La curcumina come potenziale soppressore tumorale

E forse non a caso viene usato da tempo nell’Ayurveda, e da migliaia di anni nella medicina cinese. La medicina occidentale non lo ignora, ma neppure sembra volergli dedicare troppa attenzione. Lo si considera un potenziale soppressore tumorale, ma nulla di più. E sono tantissimi anche gli studi clinici in fase iniziale che mettono la curcumina al centro della lotta al cancro: molte di queste ricerche sostengono che il composto sia utile soprattutto in combinazione con trattamenti per tumori del colon, del cavo orale e del fegato. “Abbiamo esaminato diverse pubblicazioni su questa spezia, per la gestione degli stati infiammatori - ha commentato la dottoressa Pino, esperta di farmacologia e tossicologia - e la sua azione antiossidante si è dimostrata molto efficace”: la curcumina contribuisce a sopprimere la diffusione e la crescita delle cellule tumorali. La ricercatrice e il suo team hanno rilevato innumerevoli benefici terapeutici, inclusi effetti antinfiammatori e analgesici, il tutto senza (o pochi) effetti collaterali.

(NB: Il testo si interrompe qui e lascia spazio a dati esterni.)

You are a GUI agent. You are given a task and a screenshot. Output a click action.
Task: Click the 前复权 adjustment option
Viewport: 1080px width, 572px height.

Curcumina può migliorare la citotossicità del farmaco

“La curcumina, se combinata con la chemioterapia – sottolinea l’equipe coordinata dalla dottoressa Pino -, ha maggiori probabilità di migliorare l’effetto sinergico delle cellule tumorali alla terapia farmacologica. L’aggiunta di questo fitochimico agli attuali chemioterapici per il cancro ovarico può migliorare la citotossicità del farmaco, invertendo la resistenza multipla ai farmaci”. In altre parole, quando la curcumina viene utilizzata insieme alla chemioterapia, le pazienti con carcinoma ovarico possono rispondere meglio ai trattamenti, e con meno effetti avversi.

 

Per quanto positivi e incoraggianti i risultati ottenuti da Pino e colleghi meritano un ulteriore approfondimento da parte della comunità scientifica: “Saranno necessari ulteriori studi per vedere se la curcumina può migliorare costantemente lo standard del trattamento del cancro ovarico e, in tal caso, a quale dose”.